The court specifically referenced the fact that she was informed of the charges against her in writing in two separate orders, Aug. 20, 2015, and Oct. 2, 2015; she already had an attorney; and that she had more than six weeks to prepare a defense.
The Court of Appeals also noted that plaintiff did not argue that the trial court had not afforded her the presumption of innocence nor did she allege that her self-incriminating testimony at the Oct. 2, 2015, hearing on her motion for reconsideration was coerced.
The court reasoned that the trial court record showed that plaintiff was informed of the nature of the charge against her, given an opportunity to work with her attorney to prepare a defense, and afforded the presumption of innocence and the privilege against self-incrimination.
The court also concluded that the testimony and evidence presented at the Oct. 2, 2015, hearing supported the trial court’s finding beyond a reasonable doubt that plaintiff had removed items from the storage facility unilaterally, in violation of the parties’ judgment of divorce.

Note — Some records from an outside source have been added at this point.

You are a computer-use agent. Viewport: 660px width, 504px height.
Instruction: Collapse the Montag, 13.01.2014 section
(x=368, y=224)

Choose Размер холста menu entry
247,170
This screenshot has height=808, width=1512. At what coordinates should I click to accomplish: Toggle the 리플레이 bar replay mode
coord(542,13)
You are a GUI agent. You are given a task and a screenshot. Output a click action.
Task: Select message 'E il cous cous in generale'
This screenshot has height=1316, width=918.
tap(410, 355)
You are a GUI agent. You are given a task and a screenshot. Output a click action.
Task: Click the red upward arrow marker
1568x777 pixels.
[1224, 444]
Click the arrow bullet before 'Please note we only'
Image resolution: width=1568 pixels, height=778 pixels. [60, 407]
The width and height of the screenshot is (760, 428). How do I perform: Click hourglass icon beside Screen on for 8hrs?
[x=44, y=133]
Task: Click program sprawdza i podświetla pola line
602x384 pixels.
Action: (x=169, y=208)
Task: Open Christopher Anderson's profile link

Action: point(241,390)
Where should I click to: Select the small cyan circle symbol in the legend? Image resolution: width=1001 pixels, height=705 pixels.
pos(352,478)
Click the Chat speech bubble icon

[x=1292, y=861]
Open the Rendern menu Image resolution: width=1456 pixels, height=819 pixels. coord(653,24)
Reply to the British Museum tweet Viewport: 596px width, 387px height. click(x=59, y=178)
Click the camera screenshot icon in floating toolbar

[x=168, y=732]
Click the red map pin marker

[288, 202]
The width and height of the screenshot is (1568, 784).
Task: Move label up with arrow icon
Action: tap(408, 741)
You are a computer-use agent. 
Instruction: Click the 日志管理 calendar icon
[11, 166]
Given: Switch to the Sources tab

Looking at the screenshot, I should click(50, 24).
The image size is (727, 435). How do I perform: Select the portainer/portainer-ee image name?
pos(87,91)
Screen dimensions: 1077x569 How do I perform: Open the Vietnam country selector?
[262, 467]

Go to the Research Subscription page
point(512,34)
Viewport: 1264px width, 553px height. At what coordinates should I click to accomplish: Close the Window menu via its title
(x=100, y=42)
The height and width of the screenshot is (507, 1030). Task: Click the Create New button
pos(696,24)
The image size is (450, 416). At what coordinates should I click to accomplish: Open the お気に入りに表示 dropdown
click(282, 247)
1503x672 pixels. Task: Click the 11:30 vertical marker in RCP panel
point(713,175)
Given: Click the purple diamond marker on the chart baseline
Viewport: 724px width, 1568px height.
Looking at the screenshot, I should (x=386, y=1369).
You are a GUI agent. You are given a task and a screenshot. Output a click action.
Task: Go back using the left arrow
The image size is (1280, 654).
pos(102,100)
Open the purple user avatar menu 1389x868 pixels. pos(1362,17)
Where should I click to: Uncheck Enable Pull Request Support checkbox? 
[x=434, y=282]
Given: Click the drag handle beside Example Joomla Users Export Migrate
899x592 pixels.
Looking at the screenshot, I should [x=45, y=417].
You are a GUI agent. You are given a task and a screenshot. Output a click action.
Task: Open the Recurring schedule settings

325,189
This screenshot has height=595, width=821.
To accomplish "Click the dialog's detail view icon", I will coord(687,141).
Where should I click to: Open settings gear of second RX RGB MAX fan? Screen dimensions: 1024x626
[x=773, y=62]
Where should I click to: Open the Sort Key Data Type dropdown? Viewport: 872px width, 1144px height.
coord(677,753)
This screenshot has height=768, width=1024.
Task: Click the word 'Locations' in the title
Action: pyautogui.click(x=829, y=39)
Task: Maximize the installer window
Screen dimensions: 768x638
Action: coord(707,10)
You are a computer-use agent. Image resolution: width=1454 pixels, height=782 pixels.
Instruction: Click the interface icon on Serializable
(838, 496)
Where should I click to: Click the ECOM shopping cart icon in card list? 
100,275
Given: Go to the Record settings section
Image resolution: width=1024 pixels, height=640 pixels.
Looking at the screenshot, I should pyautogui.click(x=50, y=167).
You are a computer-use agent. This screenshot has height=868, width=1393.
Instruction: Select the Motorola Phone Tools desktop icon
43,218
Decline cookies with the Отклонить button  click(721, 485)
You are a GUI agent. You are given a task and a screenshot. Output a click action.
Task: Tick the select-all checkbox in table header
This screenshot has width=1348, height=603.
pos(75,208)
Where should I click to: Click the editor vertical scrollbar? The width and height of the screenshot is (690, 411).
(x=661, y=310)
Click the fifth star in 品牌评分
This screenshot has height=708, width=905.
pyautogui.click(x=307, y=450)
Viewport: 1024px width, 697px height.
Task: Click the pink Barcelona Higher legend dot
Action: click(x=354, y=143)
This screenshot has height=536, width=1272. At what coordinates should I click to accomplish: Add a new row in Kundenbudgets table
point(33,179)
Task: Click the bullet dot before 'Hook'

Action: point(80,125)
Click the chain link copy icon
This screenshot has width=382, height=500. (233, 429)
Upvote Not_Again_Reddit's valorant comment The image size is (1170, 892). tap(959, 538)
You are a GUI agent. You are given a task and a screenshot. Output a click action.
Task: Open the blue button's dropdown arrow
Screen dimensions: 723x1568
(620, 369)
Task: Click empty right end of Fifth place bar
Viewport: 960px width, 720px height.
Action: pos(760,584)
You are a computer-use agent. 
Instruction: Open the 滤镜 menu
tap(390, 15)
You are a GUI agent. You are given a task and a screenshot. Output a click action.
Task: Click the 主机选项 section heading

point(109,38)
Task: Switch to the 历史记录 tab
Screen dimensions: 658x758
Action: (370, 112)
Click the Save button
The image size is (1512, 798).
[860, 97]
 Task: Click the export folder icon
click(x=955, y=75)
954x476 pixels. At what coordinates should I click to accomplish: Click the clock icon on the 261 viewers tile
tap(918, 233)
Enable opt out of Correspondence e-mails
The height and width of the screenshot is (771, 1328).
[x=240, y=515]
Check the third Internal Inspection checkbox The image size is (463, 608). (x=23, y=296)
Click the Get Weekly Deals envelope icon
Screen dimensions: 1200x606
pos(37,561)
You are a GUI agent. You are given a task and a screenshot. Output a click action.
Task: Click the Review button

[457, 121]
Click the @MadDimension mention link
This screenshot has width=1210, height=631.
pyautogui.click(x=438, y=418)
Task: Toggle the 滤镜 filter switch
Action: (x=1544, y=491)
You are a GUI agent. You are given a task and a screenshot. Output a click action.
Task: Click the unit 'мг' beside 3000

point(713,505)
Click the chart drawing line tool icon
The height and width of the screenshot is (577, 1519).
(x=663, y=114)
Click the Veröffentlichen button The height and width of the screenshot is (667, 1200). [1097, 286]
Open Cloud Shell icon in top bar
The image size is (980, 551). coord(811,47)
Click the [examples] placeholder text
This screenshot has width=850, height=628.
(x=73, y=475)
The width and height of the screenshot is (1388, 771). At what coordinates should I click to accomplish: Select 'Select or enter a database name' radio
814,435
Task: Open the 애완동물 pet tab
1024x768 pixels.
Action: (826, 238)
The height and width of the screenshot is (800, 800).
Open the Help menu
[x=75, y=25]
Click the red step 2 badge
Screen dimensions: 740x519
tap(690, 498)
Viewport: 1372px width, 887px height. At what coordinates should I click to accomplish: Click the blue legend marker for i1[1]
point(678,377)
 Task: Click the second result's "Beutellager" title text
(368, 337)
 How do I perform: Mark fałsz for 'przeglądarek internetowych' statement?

Ultimately, the Court of Appeals held that, in light of the record support for the trial court’s findings of fact, the trial court did not abuse its discretion in issuing an order of criminal contempt against plaintiff.
Plaintiff’s counsel filed a motion for reconsideration on March 23, 2017, and the case is still pending.
Neither plaintiff’s counsel Dennis L. Perkins, nor defendant’s counsel Neil C. Szabo responded to requests for comment.